◆ **Task to complete**: Give, as a bare number, the count of lines below that contain "picker".

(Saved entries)
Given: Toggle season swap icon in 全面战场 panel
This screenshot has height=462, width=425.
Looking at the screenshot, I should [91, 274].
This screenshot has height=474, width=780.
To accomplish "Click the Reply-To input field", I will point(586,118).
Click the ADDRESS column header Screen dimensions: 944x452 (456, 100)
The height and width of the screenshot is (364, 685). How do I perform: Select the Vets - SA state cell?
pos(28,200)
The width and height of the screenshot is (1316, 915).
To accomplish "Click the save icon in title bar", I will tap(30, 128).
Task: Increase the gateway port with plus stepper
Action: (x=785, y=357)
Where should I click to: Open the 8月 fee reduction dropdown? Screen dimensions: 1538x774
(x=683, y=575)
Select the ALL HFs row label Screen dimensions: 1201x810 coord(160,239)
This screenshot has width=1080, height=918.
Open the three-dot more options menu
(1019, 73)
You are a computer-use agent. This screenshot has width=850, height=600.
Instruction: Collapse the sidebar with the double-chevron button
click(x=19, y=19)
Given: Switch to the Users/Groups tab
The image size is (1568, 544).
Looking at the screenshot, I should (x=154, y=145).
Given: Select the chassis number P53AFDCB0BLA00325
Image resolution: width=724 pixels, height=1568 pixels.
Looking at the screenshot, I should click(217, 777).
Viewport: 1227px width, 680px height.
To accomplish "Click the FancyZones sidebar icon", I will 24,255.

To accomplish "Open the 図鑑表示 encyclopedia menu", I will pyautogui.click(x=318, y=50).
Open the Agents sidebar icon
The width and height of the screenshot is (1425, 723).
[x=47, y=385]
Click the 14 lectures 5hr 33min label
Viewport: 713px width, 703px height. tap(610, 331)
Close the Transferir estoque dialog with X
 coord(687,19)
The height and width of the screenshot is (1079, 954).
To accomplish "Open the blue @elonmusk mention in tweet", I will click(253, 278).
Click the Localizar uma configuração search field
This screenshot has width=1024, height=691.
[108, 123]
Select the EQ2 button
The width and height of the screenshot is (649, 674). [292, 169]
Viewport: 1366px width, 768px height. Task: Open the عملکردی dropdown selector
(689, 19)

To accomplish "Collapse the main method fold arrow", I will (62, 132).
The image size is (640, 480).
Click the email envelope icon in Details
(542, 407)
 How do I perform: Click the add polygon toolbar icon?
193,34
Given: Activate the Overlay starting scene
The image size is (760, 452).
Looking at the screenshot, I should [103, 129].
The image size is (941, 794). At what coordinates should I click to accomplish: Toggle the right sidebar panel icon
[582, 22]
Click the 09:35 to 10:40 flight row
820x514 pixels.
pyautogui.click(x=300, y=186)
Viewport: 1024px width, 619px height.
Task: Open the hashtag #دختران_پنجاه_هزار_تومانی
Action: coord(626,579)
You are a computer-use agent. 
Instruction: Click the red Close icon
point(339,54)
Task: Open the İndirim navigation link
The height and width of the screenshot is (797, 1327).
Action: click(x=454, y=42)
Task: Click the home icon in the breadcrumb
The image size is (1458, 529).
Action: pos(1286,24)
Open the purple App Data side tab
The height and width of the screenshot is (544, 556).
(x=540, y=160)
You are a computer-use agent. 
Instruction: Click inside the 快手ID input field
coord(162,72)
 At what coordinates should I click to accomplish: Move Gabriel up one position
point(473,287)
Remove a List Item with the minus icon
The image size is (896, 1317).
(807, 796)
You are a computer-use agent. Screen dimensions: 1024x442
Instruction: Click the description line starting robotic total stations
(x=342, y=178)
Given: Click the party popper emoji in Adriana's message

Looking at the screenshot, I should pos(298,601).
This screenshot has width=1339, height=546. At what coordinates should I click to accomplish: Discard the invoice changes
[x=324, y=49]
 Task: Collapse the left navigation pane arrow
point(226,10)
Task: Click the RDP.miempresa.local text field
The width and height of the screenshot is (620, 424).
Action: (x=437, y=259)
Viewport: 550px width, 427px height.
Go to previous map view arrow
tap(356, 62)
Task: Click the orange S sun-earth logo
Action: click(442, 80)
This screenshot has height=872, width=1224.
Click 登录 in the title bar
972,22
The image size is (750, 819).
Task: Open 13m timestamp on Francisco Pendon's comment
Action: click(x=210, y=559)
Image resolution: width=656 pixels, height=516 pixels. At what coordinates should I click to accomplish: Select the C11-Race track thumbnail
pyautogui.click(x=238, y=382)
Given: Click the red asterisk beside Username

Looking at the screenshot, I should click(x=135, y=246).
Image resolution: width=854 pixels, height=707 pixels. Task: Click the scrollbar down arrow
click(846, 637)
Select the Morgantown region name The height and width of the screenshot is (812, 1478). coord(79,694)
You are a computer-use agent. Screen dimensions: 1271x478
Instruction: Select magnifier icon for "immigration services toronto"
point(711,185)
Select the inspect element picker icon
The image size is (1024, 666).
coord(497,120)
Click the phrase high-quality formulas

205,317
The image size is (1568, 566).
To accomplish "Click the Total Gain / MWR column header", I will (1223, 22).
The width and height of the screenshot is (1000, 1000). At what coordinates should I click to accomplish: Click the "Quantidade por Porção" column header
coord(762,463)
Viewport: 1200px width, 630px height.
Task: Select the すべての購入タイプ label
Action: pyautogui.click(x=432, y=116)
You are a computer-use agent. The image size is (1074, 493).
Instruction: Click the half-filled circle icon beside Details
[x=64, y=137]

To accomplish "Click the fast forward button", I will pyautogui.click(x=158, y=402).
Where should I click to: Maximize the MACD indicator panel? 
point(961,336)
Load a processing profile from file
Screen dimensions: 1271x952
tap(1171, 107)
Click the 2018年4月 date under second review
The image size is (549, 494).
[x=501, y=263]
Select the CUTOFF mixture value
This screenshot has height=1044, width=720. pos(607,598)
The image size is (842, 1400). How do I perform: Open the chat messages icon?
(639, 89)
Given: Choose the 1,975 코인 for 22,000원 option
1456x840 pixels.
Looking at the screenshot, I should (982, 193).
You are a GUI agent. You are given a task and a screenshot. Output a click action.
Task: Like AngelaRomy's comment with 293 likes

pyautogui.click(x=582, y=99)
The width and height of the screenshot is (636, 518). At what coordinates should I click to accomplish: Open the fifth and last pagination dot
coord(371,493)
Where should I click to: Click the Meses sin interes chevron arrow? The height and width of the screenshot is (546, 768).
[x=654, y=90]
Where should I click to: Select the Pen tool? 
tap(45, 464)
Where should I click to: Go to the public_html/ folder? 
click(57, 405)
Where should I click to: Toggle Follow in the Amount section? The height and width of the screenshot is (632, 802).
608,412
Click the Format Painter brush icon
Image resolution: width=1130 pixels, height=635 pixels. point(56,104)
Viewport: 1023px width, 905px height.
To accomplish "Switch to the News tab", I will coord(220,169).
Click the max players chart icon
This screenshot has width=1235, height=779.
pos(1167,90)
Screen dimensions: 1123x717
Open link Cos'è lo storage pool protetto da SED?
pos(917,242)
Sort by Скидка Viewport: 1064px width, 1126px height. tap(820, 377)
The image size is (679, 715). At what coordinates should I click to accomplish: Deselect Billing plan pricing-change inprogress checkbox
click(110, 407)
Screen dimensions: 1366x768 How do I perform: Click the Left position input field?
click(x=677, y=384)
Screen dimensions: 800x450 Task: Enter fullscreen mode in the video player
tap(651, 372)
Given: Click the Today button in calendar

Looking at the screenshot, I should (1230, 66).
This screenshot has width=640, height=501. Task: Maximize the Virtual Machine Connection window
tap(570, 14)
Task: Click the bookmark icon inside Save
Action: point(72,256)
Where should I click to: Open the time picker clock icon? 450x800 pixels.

◆ **The completed task**: 2